= Death of Yu Zhou =

Chinese folk musician and Falun Gong practitioner

Yu Zhou (于宙 (於宙, Yú Zhòu)) was a Chinese folk musician and Falun Gong practitioner who died in police custody in February 2008, at the age of 42. Ten days before his death, traffic police stopped the professional musician in Beijing, allegedly for speeding on the way home from a concert. After they found Falun Gong paraphernalia in his car, authorities detained Yu. His wife Xu Na, who had previously been imprisoned for her practicing Falun Gong, was also taken into custody.

According to authorities, Yu Zhou's condition in custody deteriorated as a result of a hunger strike or a complication stemming from diabetes. His family said he did not have diabetes, and instead contends that he was killed as a result of mistreatment in custody. Yu Zhou's lawyer said they believe he may have been beaten to death, but because authorities refused to permit an autopsy, evidence could not be collected.

Yu Zhou's death was cited by international press and advocacy groups as evidence of the Chinese government's continued suppression of Falun Gong.
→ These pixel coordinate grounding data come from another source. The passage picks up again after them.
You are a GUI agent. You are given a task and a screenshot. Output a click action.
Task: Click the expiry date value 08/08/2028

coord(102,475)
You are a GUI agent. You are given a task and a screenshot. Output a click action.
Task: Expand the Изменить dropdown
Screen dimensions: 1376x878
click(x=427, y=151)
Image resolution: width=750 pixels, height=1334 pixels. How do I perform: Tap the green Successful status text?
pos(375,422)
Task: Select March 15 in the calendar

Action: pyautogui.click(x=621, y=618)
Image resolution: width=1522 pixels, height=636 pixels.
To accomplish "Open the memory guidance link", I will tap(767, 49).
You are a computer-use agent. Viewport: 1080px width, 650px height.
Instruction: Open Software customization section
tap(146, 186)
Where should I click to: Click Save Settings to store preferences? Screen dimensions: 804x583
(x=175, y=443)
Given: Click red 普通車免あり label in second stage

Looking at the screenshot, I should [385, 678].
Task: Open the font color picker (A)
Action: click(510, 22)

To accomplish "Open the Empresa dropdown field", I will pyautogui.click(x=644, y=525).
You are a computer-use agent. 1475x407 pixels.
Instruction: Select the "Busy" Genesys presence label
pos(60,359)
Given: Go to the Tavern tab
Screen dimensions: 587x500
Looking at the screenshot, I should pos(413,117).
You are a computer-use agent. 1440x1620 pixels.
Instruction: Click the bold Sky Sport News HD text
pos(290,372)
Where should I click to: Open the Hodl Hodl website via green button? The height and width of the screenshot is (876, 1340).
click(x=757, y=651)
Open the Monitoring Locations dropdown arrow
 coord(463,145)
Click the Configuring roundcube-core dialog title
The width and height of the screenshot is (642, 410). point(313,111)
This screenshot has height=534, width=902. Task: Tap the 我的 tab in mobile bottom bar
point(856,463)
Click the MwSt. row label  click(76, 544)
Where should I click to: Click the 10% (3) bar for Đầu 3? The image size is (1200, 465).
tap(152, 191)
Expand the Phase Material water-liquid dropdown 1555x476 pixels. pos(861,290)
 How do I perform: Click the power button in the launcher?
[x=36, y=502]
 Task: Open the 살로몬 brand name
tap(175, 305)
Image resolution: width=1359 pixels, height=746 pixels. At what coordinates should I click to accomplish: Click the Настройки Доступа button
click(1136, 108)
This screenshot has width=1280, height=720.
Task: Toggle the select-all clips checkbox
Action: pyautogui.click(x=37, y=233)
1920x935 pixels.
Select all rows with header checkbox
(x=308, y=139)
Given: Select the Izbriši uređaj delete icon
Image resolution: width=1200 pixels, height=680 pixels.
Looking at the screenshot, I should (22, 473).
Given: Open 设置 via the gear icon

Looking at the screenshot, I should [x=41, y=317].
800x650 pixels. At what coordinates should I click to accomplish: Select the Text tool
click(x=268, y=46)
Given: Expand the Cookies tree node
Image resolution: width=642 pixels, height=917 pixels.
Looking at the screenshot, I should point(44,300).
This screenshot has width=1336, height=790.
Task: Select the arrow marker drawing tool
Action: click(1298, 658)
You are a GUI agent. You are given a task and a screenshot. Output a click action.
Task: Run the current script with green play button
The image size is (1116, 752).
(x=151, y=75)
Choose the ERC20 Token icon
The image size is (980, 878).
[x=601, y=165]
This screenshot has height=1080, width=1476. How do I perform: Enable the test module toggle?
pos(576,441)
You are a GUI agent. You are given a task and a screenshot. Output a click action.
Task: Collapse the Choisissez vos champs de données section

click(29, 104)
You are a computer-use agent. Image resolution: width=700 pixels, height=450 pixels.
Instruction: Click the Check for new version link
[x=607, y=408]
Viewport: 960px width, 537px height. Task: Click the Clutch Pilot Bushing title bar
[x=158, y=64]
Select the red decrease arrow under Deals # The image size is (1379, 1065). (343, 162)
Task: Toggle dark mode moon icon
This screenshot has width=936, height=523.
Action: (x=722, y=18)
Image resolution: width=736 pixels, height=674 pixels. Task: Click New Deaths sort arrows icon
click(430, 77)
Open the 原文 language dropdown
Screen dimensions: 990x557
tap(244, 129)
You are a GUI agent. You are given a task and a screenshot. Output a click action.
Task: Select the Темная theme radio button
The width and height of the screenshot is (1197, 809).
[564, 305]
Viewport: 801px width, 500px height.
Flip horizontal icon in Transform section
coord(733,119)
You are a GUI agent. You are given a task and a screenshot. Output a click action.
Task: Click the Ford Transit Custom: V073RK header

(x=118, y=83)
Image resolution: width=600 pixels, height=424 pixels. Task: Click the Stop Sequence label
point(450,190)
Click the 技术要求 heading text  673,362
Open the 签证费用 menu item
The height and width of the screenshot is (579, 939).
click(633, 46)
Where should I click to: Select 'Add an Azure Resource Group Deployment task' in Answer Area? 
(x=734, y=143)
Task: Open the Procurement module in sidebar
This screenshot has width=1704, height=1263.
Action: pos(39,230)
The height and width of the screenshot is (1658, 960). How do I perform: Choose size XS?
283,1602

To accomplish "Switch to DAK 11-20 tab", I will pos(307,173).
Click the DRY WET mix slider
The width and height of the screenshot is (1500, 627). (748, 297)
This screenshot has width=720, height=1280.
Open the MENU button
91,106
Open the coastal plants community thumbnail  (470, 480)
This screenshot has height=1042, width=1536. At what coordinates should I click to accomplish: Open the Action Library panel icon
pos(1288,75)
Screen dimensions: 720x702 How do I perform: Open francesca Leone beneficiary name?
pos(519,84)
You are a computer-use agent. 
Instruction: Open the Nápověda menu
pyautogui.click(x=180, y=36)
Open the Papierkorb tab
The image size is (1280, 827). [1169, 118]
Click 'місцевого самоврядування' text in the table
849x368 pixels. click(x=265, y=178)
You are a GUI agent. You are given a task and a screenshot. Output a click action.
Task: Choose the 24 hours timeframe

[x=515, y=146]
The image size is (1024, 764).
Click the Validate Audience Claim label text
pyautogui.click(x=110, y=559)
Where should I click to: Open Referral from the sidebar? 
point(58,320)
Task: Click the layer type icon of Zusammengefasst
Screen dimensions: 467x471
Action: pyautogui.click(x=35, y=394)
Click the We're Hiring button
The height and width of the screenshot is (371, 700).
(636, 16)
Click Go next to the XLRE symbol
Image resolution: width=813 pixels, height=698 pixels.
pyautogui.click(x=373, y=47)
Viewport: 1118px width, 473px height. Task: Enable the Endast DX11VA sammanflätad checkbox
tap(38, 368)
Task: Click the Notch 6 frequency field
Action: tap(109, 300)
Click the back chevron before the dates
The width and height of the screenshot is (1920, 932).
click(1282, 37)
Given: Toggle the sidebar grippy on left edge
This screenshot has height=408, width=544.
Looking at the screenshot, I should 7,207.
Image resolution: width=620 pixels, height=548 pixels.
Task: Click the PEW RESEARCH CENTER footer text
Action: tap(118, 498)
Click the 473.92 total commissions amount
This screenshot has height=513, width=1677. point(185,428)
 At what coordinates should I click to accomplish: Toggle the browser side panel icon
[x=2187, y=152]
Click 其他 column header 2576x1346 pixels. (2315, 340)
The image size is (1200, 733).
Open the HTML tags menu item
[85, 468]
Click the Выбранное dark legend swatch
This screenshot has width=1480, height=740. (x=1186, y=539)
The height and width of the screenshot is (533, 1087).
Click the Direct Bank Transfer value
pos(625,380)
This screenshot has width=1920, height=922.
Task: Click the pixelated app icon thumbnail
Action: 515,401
It was also noted an example of the government's efforts to suppress domestic opposition groups immediately preceding the 2008 Summer Olympic games in Beijing.

==Background==
Yu Zhou was a graduate of the Beijing University, where he studied French language. He performed in a folk music ensemble called Xiao Juan and Residents From the Valley, which released two successful albums and was featured on the Hong Kong-based Phoenix Television. He was married to Xu Na (许那 (Xǔ Nà)), a poet and painter two years his younger. And after the Ministry of Public Security issued a circular in 1999 forbidding citizens from practicing Falun Gong in groups, possessing or displaying Falun Gong materials, or protesting the ban, Xu was imprisoned from 2001 to 2006 for her association with Falun Gong.

==Arrest and death==
On 26 January 2008, Yu Zhou and Xu were pulled over by police for speeding while driving home from a concert in Beijing. Police found Falun Gong literature and a CD in the car, and took the couple into custody, where ten days later, on 6 February, Yu Zhou died. His family was called to the Qinghe District Emergency Center to claim his body. The medical center and authorities told his family that he had staged a hunger strike and died from dehydration or some other diabetic complication. Yu's sister, Yu Qun, maintained that he did not have diabetes and was healthy at the time of arrest, and that his death was a result of abuse in custody. Yu Qun denied her brother and sister-in-law did anything to break the law or that they were promoting Falun Gong.

Over a year later, Yu's family reported that police and prosecutors continued to deny requests for a death certificate or an autopsy. Cheng Hai, a Beijing human rights lawyer, said "there are suspicions that he was beaten to death while in prison, but so far we have been unable to collect any evidence." In a 2008 interview with Agence France-Presse, the Tongzhou Detention Center where Cheng said Yu Zhou was held denied any knowledge of him. Xu Na, was sentenced to three years in prison in November 2008. According to her lawyer, she was convicted of possessing and intending to distribute 53 documents and eight computer disks of Falun Gong publications.

===Reaction===
Yu was one of approximately 100 Falun Gong practitioners reported to have died in custody in 2008. Christie Blatchford of the Globe and Mail briefly noted Yu's case in her wider story, traveling to the emergency medical center where a Falun Gong website believes that his body was being held. The New York Times and the Associated Press cited Yu's case as evidence of the Chinese government's continued campaign against Falun Gong ten years after the official crackdown. The Sunday Times reported on the case as an example of increased state pressure against domestic opposition groups ahead of the 2008 Beijing Olympics.

The case was also named in reports by the U.S. Department of State, the U.S. Congressional-Executive Commission on China, and Amnesty International and Freedom House.

Chinese official media did not make any public comments on or otherwise report the story. However, fans of Yu Zhou's music mourned his death online. One supporter wrote on a Chinese website: "Fuck authority. Another beautiful soul has left the world."